- **WHAT TO WORK ON**: Please continue the passage on Asia's LNG price benchmark from the point where it stops.

The Intercontinental Exchange, which operates financial and commodities markets, also provides a swaps contract for LNG that uses the Platts benchmark as the price for the underlying asset. More than 9,000 LNG lots were traded in January. Each lot is over 10,000 million British thermal units (mmBtu).
"The contract is increasingly seen as the benchmark... for LNG in Asia," Gordon Bennett, managing director of utility markets at ICE, said in a client note.
The CME Group, which operates derivatives markets, has a similar arrangement, although only 265 lots were traded in January on its platform.
Early starter advantage - Platts started its JKM in 2009 - and the tie-up with ICE seems to have won Platts the race to be the main supplier of the price marker in Asia, creating critical liquidity that is crucial for any market to develop, according to several senior traders.
Other price reporting agencies and exchanges, including Japan's Tokyo Commodity Exchange (Tocom) and the Singapore Exchange, have vied for a slice of the price-assessment pie but have struggled for significant market share.
TOCOM declined to comment, while SGX said there was "strong interest" in its Middle East and India LNG derivatives contract, known as the Dubai/Kuwait/India.
A sudden growth in spot trading of LNG in Asia has also been fortuitous for Platts.
Most LNG is traded via multi-year supply contracts, but spot trading took off from 2016 and made the need for a price assessment to settle trades more urgent.
China's imports rose rapidly and some newer suppliers to the market were willing to break with traditional long-term supply contracts and provide spot cargoes instead.
"Flexible volumes from the U.S. and new supplies from Australia, Papua New Guinea and Africa increased the number of spot transactions," said U.S. LNG firm Tellurian in a note to clients this month.
"The number of participants... increased to around 45, compared with 20-30 at the start if 2017," Tellurian said.
LIQUIDITY ATTRACTS LIQUIDITY
The increased liquidity will fuel further volumes of trading activity, people in the market say.
"The ability to enter and more importantly exit trades is critical when trading in financial markets," said Tobias Davis, head of LNG-Asia at brokerage Tullett Prebon, which also facilitates trade in JKM swaps.

- **Rows of text and item locations**:
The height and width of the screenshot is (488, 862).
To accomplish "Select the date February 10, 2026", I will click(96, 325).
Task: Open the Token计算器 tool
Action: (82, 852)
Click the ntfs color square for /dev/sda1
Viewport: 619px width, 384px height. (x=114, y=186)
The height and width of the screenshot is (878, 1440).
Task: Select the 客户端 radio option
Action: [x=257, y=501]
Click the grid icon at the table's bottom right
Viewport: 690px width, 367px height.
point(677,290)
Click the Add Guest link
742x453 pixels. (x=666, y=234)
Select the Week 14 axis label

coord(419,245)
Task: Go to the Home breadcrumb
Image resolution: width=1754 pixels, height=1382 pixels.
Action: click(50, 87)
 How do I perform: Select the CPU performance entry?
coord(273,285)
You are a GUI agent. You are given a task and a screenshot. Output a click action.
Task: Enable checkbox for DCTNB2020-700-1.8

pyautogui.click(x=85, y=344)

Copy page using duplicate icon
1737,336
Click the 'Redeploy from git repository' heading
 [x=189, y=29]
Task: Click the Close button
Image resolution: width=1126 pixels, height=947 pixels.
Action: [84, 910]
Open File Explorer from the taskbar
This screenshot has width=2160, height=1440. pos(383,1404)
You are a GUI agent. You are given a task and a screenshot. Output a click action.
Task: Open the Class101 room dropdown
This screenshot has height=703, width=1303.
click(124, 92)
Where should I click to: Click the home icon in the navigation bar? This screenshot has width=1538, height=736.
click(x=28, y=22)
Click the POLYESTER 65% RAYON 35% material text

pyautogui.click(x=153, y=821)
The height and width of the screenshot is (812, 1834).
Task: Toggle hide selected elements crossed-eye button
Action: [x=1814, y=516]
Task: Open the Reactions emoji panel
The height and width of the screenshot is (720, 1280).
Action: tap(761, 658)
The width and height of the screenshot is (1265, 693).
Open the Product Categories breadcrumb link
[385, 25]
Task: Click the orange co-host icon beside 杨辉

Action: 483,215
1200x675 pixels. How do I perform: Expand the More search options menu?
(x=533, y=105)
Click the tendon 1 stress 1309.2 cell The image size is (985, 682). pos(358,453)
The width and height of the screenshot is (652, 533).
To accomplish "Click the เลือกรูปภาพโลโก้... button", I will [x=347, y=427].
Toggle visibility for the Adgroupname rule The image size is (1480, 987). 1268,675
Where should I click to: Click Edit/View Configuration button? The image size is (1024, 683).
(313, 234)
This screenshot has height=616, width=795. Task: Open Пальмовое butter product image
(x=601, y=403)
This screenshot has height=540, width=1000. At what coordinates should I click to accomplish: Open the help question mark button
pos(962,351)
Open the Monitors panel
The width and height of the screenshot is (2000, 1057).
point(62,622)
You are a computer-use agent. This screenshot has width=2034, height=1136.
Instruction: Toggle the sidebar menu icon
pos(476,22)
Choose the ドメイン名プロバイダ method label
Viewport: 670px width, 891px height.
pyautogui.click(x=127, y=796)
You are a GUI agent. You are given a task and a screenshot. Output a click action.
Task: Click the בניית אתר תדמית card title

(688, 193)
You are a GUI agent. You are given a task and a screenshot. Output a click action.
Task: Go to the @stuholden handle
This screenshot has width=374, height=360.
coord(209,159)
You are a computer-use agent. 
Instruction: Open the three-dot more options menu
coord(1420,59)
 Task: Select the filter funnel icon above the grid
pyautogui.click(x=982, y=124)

- **EXPECTED ANSWER**:
"As the JKM benchmark has become more widely adopted, liquidity in the paper (swaps) market has grown exponentially," he added.
China's surge in demand has ironically left the JKM, named after the dominant LNG importers when it was launched, somewhat misnamed given China's rise.
While Japan remains the world's biggest LNG importer, China overtook South Korea to become the No.2 buyer last year, and most analysts say it is only a matter of time before China surpasses Japan.
Most traders say Platts' current success is based on the link between its price assessments and the swaps trading on ICE.
But if history is a guide, the assessments could lose favour over time as the Asia market develops, Saul Kavonic, principal analyst at energy consultancy Wood Mackenzie, argues.
"If and when a true Asian LNG trading hub and platform evolves, then price discovery will move toward being based on an exchange, and futures will move to exchange-based derivatives contracts, as we've seen in Europe and North America where exchange prices like the U.S. Henry Hub or Britain's National Balance Point, not Platts, dominate the market," he said.
Australian energy and mining giant BHP said this week in its annual outlook that a future global gas market would be "potentially harmonised around the Henry Hub" as U.S. producers export LNG based on this benchmark.
Thomson Reuters competes with S&P Global Platts in providing energy news and market data.